Полдень в городе Бостоне и в штате Массачусетс отделен шестью часами от полудня в городе Риме, в Италии. Когда на восточном побережье Соединенных Штатов бьет двенадцать часов, длинные предвечерние тени ложатся на прекрасные древние руины, нарядные площади и нищенские трущобы Рима.

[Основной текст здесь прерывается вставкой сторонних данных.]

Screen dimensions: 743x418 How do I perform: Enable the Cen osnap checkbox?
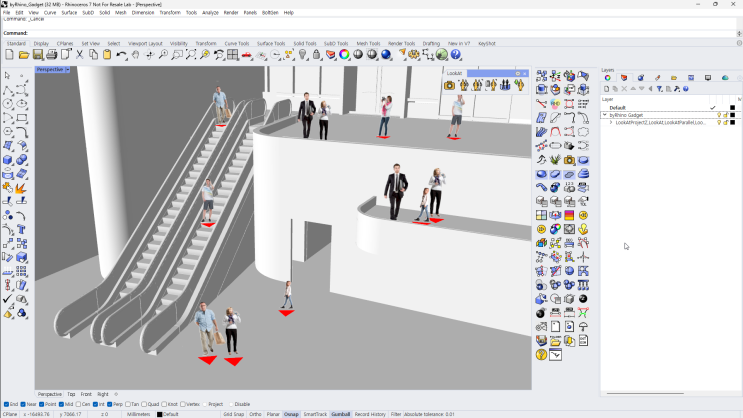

В этот час диктатор, как всегда перед обедом, занимался гимнастикой. Сегодня он боксировал в легких перчатках. Он не любил однообразия в своих упражнениях: иногда он прыгал через веревочку, в другие дни занимался боксом, а то и фехтовал древнеримским коротким мечом, со щитом в руке. Он очень гордился своей физической силой; когда он боксировал, как он любил выражаться, «в американском стиле», он до-водил своего противника до седьмого пота, не давая ему никакой пощады. Хочешь не хочешь, злосчастному партнеру приходилось покорно сносить удары, понимая, что равноправие в спорте имеет свои границы даже для такого, самого выдающегося спортсмена среди властителей. Диктатор же получал неизъяснимое удовольствие от звонких шлепков кожаной перчаткой по чужому телу, от ощущения физического превосходства над противником, которое давал ему бокс.